§ **Your task**: Exactly the lines from the beginning of the records to the line with "This screenshot has height=784, width=1513.", both ends included, are to be given again, and pictures are to be left out.

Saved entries
───
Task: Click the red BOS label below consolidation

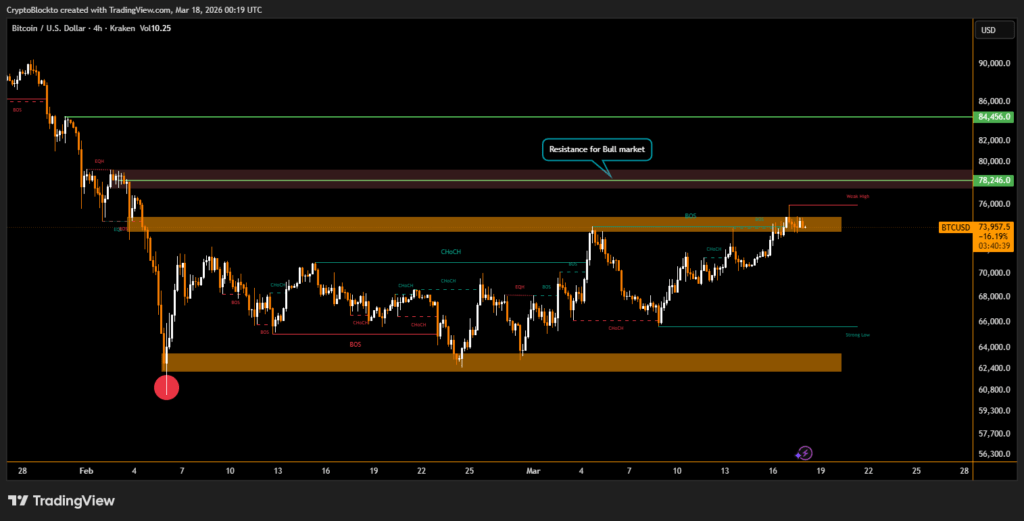Action: click(x=355, y=344)
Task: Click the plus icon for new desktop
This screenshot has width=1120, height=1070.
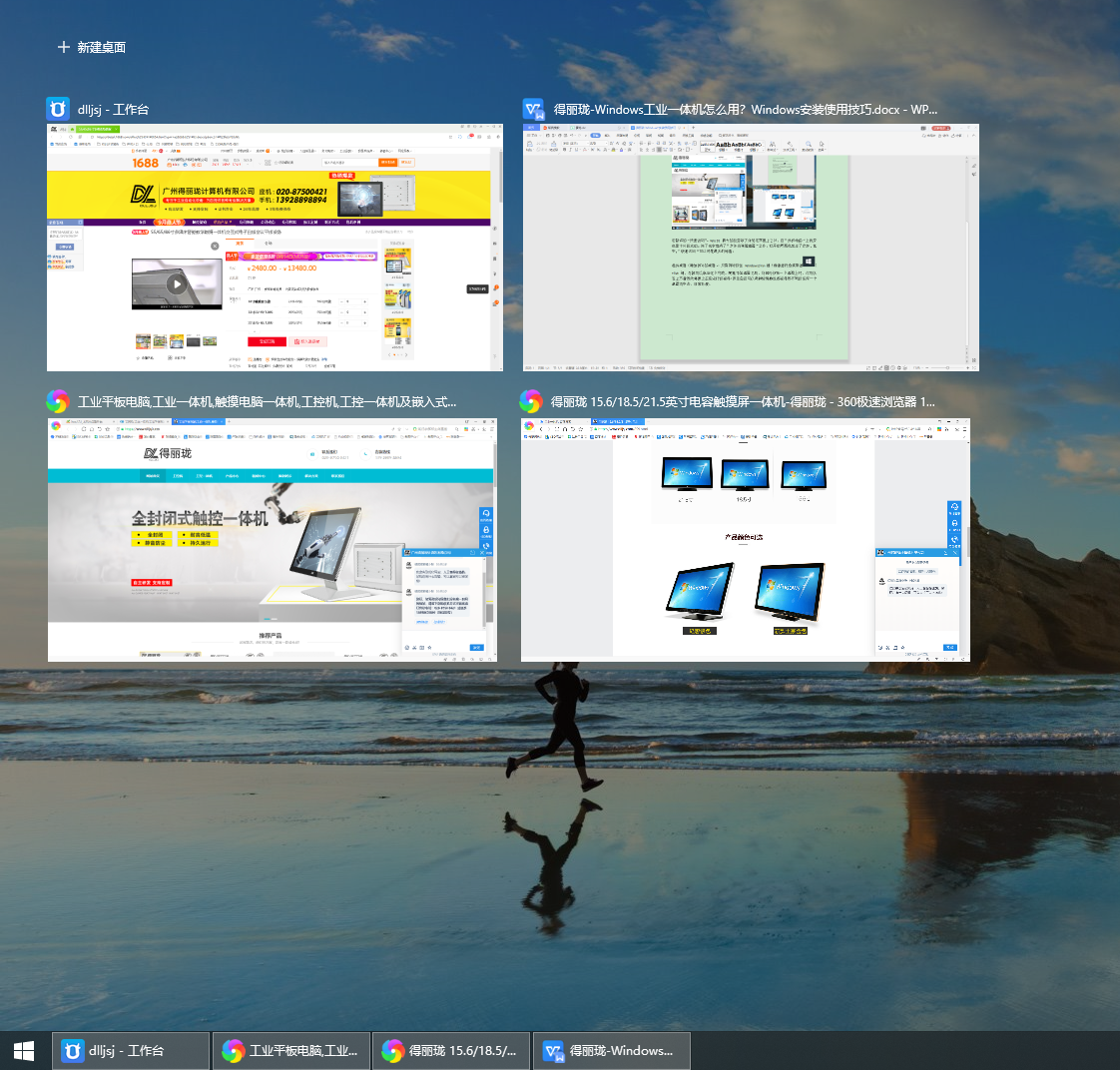Action: tap(64, 47)
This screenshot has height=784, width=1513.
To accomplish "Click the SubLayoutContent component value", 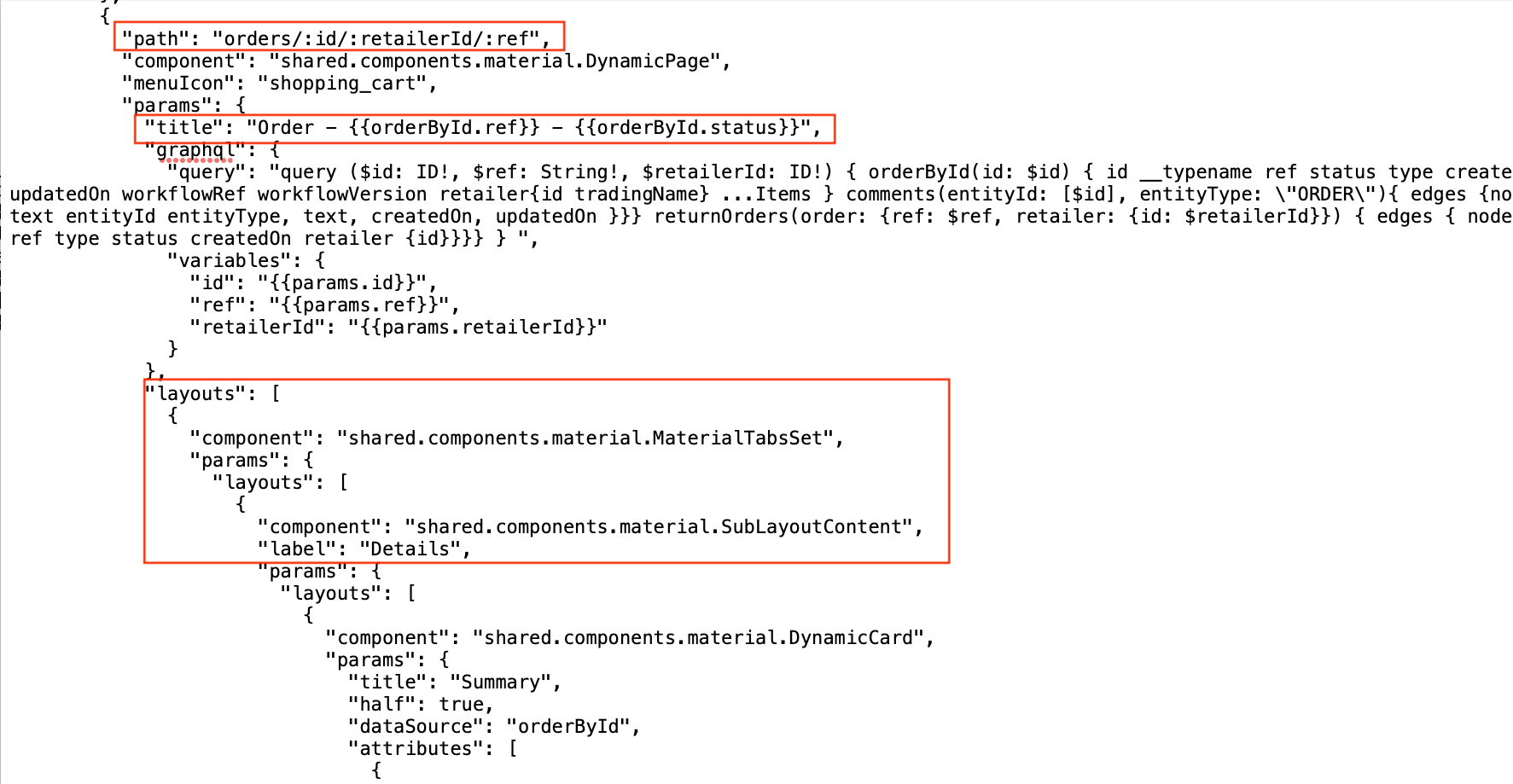I will (x=658, y=526).
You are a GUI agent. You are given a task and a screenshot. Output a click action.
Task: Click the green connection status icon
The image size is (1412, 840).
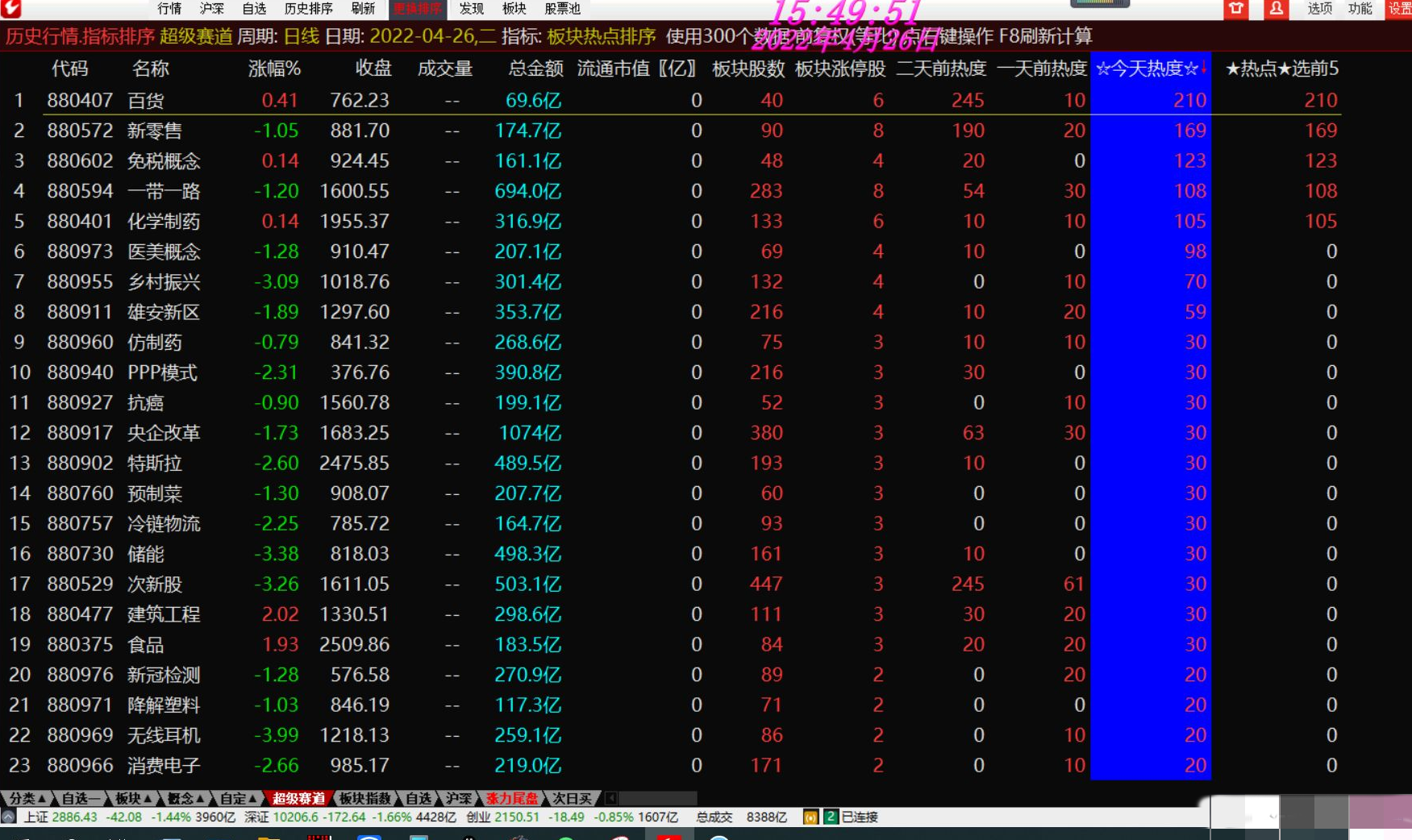click(830, 817)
───
§ **Your response**:
Task: Click the red BOS label below consolidation

Action: click(x=355, y=344)
Task: Click the plus icon for new desktop
This screenshot has width=1120, height=1070.
Action: tap(64, 47)
This screenshot has height=784, width=1513.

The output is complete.